Shipstead isn’t the first to have romantic Paris brush up against workaday Paris and French-speaking Paris. Rosecrans Baldwin and his wife Rachel moved from Brooklyn to Paris for a year to work at an ad agency. His memoir of that time Paris I Love You But You’re Bringing Me Down has one of my favorite titles of all time. The book itself takes readers into a world of French dinner parties and provides classic slices of street life as we’ve come to expect from contemporary American-in-Paris novels, but the one thing that separates this book from most others is that Baldwin has a job. His descriptions are of trying to understand and be understood by his co-workers and navigate his way through Parisian office culture. True, it doesn’t rise to Breathless levels of intrigue, but finding out that he’s not quite as witty in intermediate French as he is in his native English comes as a sad realization, but he also wonders if his colleagues’ clunky English is equally misleading.

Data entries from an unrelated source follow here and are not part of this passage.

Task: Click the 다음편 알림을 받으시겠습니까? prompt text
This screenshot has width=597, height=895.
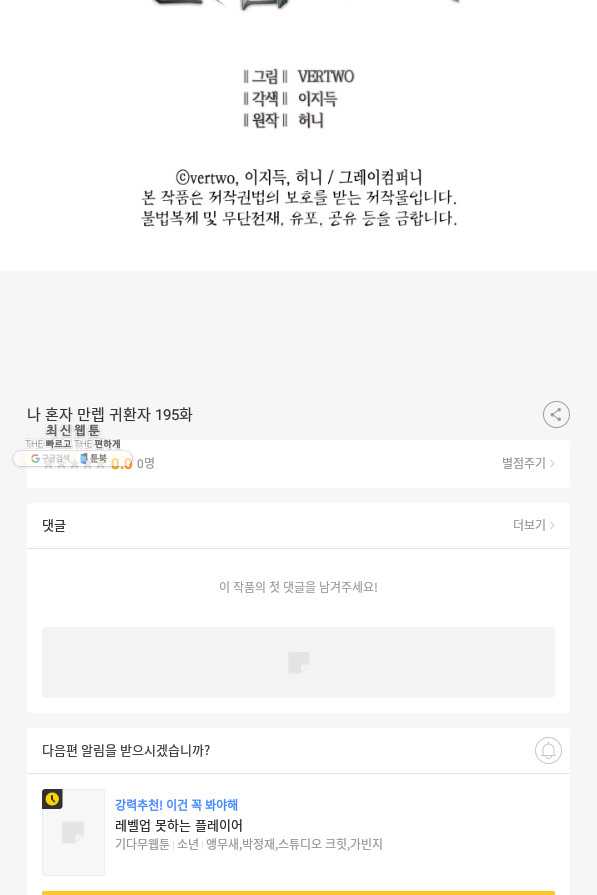Action: 126,750
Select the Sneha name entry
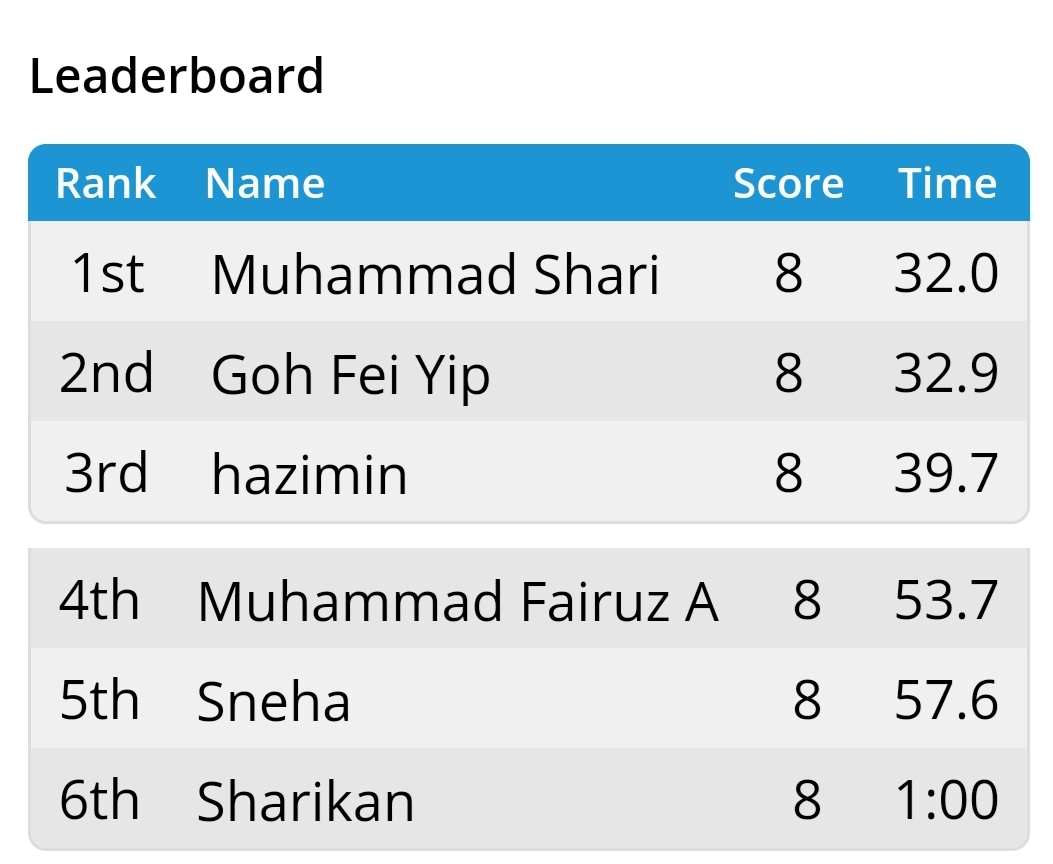This screenshot has height=864, width=1053. pyautogui.click(x=273, y=702)
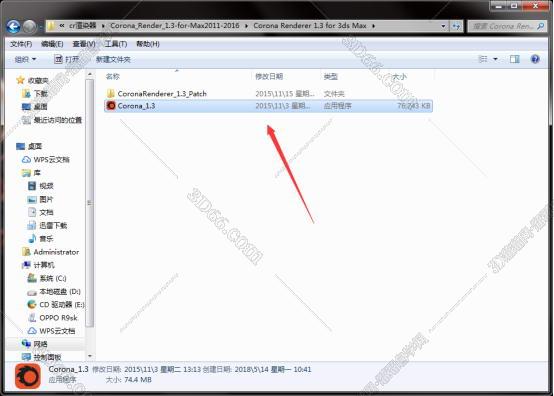The image size is (554, 396).
Task: Expand the address bar history dropdown
Action: [443, 26]
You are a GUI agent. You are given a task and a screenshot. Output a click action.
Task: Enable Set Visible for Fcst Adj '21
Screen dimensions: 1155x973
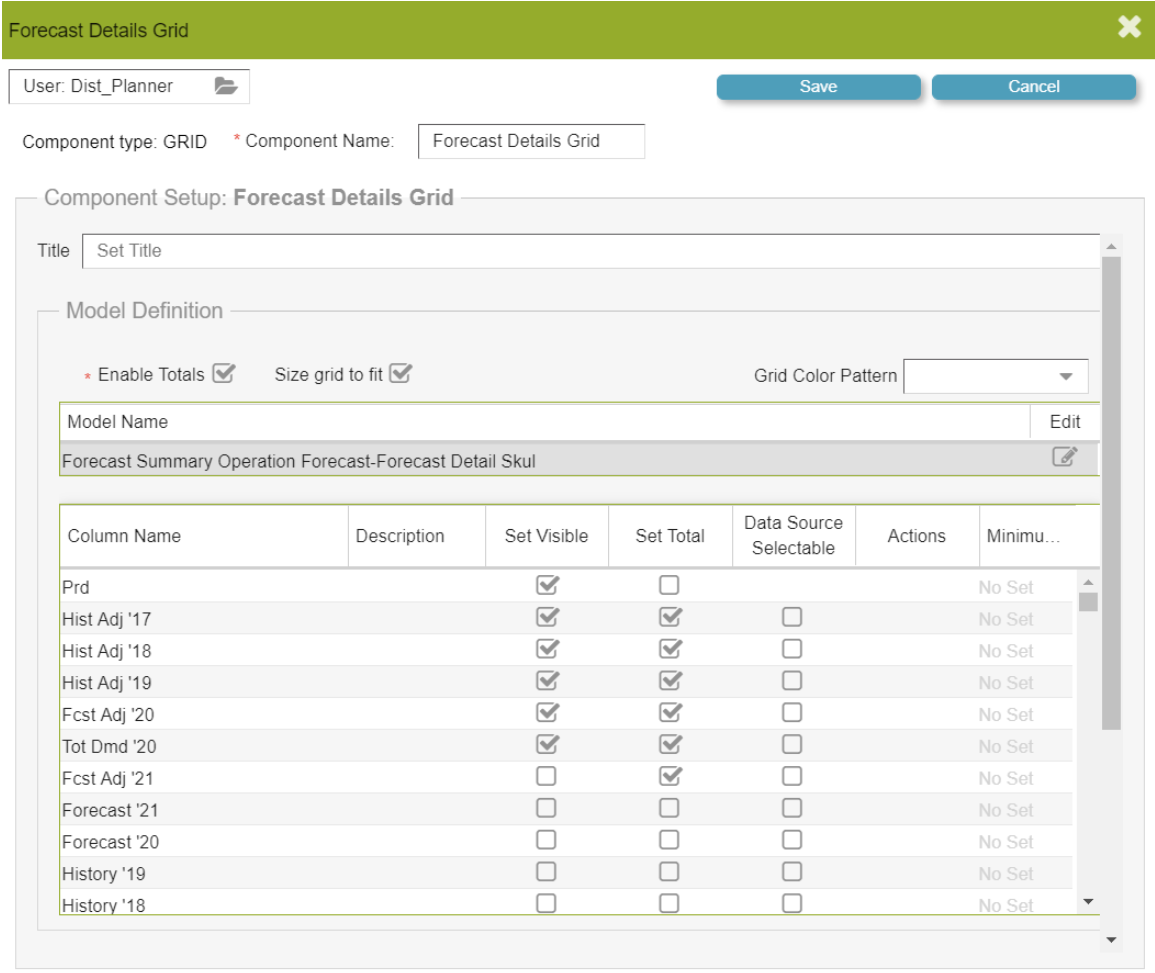pos(547,776)
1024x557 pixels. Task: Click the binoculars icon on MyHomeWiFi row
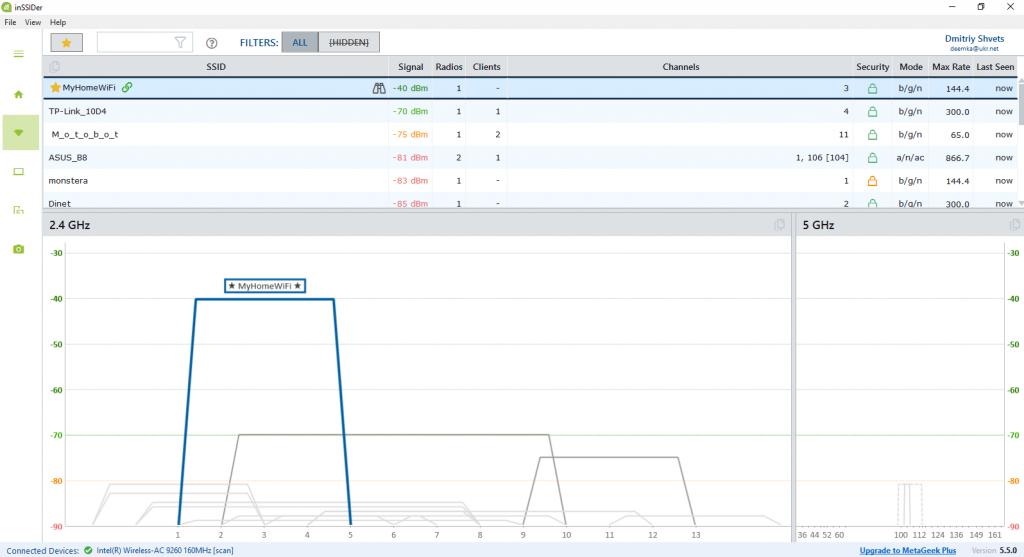[x=379, y=88]
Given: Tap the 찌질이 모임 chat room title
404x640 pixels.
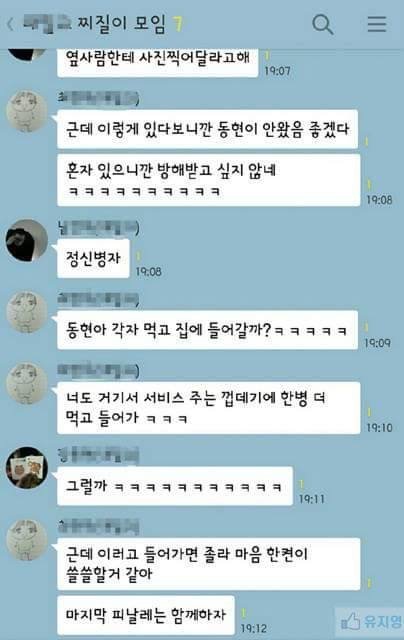Looking at the screenshot, I should click(122, 24).

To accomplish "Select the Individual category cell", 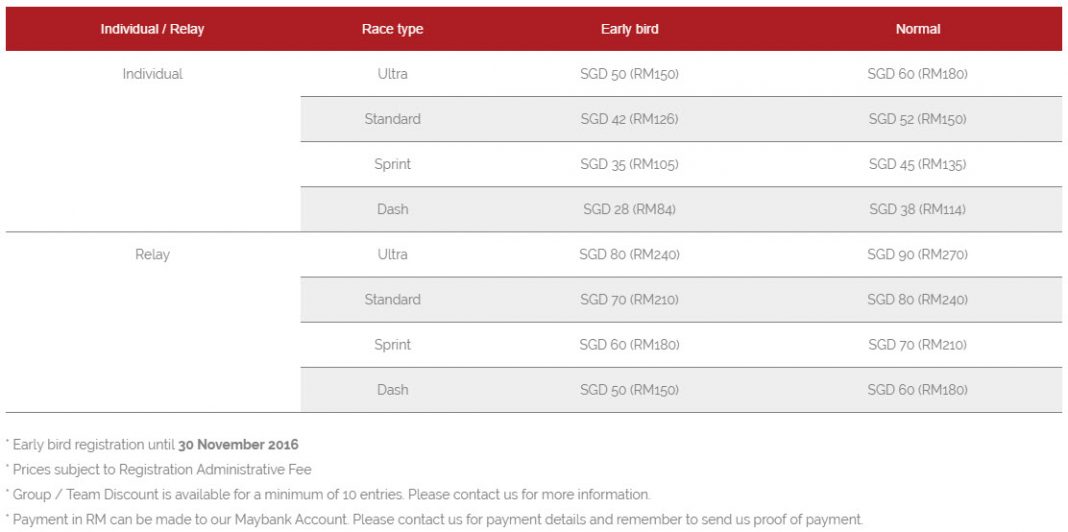I will [x=153, y=74].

A Paris All Your Own expands upon Baldwin’s thesis that what the Paris travelers carry around in their heads is in for a hard landing when confronted with the reality of Paris. In “Thirty Four Things You Should Know about Paris,” Meg White Clayton checks off all the tiny details that can derail an idyllic Parisian interlude. Her first visit was with a soon-to-be ex-lover. She advises against this. “I recommend avoiding trips to Paris with lovers who are soon to be ex-lovers,” she says. “Even Paris can only take so much.”
Clayton’s essay is filled with similar roadblocks to the Parisian fantasy. I especially enjoyed her description of the byzantine process for getting tickets to visit the Eiffel Tower, a perennial hot topic of conversation in TripAdvisor’s Paris travel forum. During the visit in the book, she and her husband arrive just as the Tour de France bicycle race is heading for the Champs Elysees.
“It seems random and improbable that every time I find myself in Paris, something remarkable is going on, but the thing is, it’s Paris,” she says. “You really should know that you’ll see some gorgeous thing at every turn.” The rest of her advice is stellar and goes against all the French girl tropes clogging up women’s magazines and style blogs. “Paris does umbrellas better than any place. Bright orange is best. . . . A champagne house name at the edge is optional but the Veuve Clicquot orange is tres chic.” She encourages doing away with table manners when finishing a cup of French hot chocolate. “Oh go ahead. When the only one looking is that adorable dog the woman at the table next to you brought, lick the bottom of the cup.”
Meanwhile, Julie Powell (yes, that Julie Powell of Julie and Julia infamy) tries hard to fall in love with Paris, but keeps falling short. “Even in the handful of hours I did get to myself,” she says, “taking in Notre Dame, walking the Seine, visiting the Tuileries or the Eiffel Tower, it was no good. I wasn’t falling in love with Paris. I could see why I should . . . but I didn’t.” She eventually does find love and romance in Paris—but it’s with a baguette from the corner bakery.
The moral of these stories, if there is one, is that no two travelers have the same experience—of Paris or anywhere else. You are not Julia Child, Zelda Fitzgerald, Ernest Hemingway, Serge Gainsbourg, or even Gene Kelly. Vacations are like fingerprints, no two are ever the same.